On either face of the silicon substrate obtained as described above, layers are deposited by a known method, for example, a CrMo base layer, a CoCrPtTa magnetic layer, and a carbon hydride protection layer are deposited in turn by using an in-line sputtering apparatus or the like, and then a perfluoropolyether liquid lubricating layer is further deposited using a dipping method, thereby obtaining a magnetic recording medium.
A hard disk drive is obtained by mounting known devices such as a driving device and a write/read head onto a magnetic recording medium as obtained above.
The magnetic recording medium according to the present invention, obtained by the above processes, has curved surfaces having a radius from 0.01 mm to 0.3 mm between the main surfaces and the chamfered portions; thus, chips in the end faces or cracks of the substrate are not easily produced, thereby preventing the occurrence of dust particles produced from an end face of the substrate, or due to rubbing with a processing cassette. Accordingly, it is effective for preventing write/read errors or a crash of the magnetic head in the write/read process.
In addition, dimensional accuracy of the inner diameter of the center circular hole of the substrate is extremely high and dimensional variation is very small. Therefore, it is possible to mass-produce magnetic recording apparatuses having stable performance.
While preferred embodiments of the invention have been described and illustrated above, it should be understood that these are exemplary of the invention and are not to be considered as limiting. Additions, omissions, substitutions, and other modifications can be made without departing from the spirit or scope of the present invention. Accordingly, the invention is not to be considered as being limited by the foregoing description, and is only limited by the scope of the appended claims.

INDUSTRIAL APPLICABILITY

The accuracy in dimensions in center circular holes of silicon substrates is strictly regulated; thus, it is possible to easily mass-produce hard disk drives which have consistent quality and can be rotated at high speed.

Claims

1. A manufacturing method for silicon substrates for a magnetic recording medium, comprising the steps of:

forming a stack body of a number of silicon substrates which are stacked via spacers therebetween, wherein each silicon substrate has a circular hole at a center of the substrate;

immersing the stack body of the silicon substrates in a polishing liquid in which grains are suspended; and

polishing inner peripheral end faces of the circular holes of the silicon substrates, wherein in polishing, a polishing brush contacts the end faces while performing a relative rotation between the end faces and the polishing brush, and the stack body of the silicon substrates is inverted during polishing.

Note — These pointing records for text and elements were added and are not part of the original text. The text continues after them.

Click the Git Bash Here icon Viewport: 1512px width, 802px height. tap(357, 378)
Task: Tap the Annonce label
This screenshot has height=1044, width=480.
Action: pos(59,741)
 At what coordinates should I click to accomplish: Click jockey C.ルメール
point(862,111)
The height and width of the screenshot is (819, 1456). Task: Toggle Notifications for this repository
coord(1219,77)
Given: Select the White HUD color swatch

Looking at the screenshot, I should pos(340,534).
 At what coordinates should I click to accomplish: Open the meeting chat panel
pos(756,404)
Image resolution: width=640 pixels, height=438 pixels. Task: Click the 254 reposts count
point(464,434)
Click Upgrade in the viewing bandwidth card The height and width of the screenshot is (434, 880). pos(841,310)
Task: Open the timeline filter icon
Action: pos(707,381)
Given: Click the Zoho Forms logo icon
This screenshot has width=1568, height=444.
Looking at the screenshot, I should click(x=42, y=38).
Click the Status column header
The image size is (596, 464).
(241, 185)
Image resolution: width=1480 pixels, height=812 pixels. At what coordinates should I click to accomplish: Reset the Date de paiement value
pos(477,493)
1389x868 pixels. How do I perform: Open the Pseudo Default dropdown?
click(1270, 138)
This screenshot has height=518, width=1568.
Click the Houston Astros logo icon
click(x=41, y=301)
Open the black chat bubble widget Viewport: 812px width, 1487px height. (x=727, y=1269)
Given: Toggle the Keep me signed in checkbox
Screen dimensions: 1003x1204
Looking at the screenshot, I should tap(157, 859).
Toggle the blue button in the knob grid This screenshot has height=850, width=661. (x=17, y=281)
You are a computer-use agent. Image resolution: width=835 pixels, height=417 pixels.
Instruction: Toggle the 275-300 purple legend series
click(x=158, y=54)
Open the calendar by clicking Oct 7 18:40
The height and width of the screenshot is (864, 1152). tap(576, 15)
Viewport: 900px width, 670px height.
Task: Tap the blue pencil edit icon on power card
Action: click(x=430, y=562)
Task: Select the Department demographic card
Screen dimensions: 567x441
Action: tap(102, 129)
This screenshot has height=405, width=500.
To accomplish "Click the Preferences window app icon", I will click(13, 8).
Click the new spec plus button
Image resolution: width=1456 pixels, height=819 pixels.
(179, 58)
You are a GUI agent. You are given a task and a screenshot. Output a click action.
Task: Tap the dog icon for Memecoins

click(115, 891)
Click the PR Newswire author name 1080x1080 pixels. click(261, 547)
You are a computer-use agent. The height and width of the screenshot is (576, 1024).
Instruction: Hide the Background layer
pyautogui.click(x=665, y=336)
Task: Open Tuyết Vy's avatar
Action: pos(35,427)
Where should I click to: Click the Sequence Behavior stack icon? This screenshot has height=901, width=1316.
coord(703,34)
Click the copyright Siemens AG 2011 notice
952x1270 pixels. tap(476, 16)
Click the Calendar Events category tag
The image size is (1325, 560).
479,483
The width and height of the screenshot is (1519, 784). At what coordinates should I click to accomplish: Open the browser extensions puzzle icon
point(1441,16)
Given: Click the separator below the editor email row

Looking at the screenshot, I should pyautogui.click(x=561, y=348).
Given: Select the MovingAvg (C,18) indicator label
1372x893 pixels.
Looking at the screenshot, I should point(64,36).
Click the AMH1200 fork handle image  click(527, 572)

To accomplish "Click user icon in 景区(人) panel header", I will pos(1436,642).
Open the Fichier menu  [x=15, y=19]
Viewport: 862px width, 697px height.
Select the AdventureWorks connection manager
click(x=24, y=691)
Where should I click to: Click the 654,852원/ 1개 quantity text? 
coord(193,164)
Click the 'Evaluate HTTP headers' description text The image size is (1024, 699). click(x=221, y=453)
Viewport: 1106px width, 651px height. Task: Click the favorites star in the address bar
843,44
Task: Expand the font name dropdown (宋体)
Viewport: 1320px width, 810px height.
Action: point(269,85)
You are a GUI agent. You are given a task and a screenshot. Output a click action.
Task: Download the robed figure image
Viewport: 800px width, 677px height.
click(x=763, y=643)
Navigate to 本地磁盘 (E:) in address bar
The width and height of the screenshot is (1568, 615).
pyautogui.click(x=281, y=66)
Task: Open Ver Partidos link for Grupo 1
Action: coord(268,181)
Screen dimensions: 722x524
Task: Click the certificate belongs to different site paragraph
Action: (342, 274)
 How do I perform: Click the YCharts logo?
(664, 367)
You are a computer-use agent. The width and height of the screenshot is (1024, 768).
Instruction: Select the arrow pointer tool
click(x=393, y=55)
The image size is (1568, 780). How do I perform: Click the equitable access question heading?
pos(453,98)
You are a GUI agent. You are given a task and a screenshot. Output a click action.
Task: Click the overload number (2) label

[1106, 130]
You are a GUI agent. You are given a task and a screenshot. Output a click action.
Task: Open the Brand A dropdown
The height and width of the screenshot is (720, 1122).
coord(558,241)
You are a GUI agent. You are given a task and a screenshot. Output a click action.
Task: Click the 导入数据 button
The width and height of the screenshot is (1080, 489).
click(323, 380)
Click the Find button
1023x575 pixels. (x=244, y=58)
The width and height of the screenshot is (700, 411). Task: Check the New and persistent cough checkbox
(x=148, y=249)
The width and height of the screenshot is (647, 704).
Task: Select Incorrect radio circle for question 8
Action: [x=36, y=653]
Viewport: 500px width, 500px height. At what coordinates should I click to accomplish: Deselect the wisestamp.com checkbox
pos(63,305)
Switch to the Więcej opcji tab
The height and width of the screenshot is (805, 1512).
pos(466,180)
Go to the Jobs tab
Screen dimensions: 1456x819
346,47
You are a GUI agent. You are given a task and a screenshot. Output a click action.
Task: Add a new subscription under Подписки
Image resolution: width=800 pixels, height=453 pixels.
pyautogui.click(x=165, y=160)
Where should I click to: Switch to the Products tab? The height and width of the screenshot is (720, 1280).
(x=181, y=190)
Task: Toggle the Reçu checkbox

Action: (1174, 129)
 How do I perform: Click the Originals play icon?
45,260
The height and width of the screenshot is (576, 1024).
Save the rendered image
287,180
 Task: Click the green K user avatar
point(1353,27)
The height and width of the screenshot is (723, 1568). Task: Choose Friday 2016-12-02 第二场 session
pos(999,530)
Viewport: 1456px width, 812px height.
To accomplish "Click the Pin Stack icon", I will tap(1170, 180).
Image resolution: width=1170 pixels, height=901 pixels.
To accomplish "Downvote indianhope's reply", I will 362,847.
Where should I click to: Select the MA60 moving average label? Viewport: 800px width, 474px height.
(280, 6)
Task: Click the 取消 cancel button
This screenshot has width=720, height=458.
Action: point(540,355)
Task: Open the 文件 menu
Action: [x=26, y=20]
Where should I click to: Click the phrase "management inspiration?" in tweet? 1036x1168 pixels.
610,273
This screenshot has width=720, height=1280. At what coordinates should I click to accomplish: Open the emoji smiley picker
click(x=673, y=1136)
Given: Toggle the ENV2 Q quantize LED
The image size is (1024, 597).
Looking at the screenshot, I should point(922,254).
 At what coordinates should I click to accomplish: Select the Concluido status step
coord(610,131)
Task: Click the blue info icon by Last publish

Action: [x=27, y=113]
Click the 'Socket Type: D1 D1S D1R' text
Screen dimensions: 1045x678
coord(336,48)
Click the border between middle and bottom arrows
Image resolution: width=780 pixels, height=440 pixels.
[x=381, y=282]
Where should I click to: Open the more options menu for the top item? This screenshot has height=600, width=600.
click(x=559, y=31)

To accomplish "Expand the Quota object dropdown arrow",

2. The manufacturing method as claimed in claim 1, wherein the step of polishing the inner peripheral end faces is performed after inner and outer peripheries of the silicon substrate are subjected to chamfering.

3. The manufacturing method as claimed in claim 1, wherein the polishing brush is made of polyamide resin.

4. The manufacturing method as claimed in claim 1, wherein the difference between a maximum inner diameter and an minimum inner diameter of the circular hole of each silicon substrate of the stack body is 10 μm or less.

5. The manufacturing method as claimed in claim 1, wherein the difference between a maximum inner diameter and an minimum inner diameter of the circular hole of each silicon substrate of the stack body is 4 μm or less.

6. A silicon substrate for a magnetic recording medium, manufactured by a manufacturing method as claimed in claim 1.

7. A magnetic recording medium made using a silicon substrate as claimed in claim 6, wherein at least a magnetic layer is formed on a main surface of the silicon substrate.

8. A magnetic recording apparatus into which a magnetic recording medium as claimed in claim 7 is mounted.